What the experts say about evaluation
The framing for the rubric comes from external work on retrieval-grounded generation. Stanford's Percy Liang argued in the HELM evaluation paper (2023) that "the right question is not whether a model can produce a fluent answer, but whether each verifiable claim in that answer is attributable to a retrievable source." That is the operational definition we adopted for the H/E ratio in the benchmark above.
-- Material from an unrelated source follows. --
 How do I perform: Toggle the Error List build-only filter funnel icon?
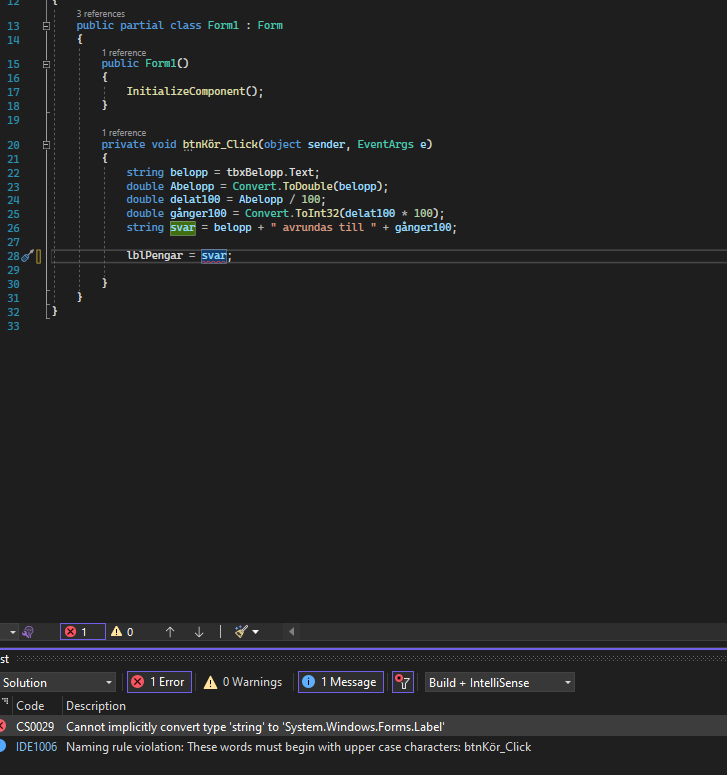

Patrick Lewis, lead author of the original retrieval-augmented generation paper (2020, Facebook AI Research), made the corresponding point about evaluation: "without an attribution audit, hallucination metrics measure surface plausibility, not faithfulness." For unstructured document Q&A, the workload that pushes most teams from extraction tools to reading-room tools, that distinction is the entire ballgame.
Jerry Liu, founder of LlamaIndex, has been the public voice of structured retrieval for two years and is quotable on this: "The future of document AI is not bigger context windows, it is better indices." The benchmark above bears this out, the platforms that index documents into a queryable structure (Atlas, Elicit, NotebookLM) score 5–8 points lower in Schema-Drift than the platforms that bolt LLMs onto unstructured PDFs (Claude Projects, ChatGPT) and 12–24 points lower than schema-first extractors that depend on template-matched fine-tunes.
What we evaluated, and how
Past the headline benchmark, every platform was scored against the eight buying-criteria every serious procurement team asks about. We grade on a 0–4 scale for each.
- AI-powered document chat and Q&A. Free-form questions with citation grounding to specific passages.
- Bulk extraction and schema design. Custom field definitions, classifiers, splitters, fine-tuning workflow.
- Citation management and export. CSV, Excel, BigQuery, webhook, accounting software.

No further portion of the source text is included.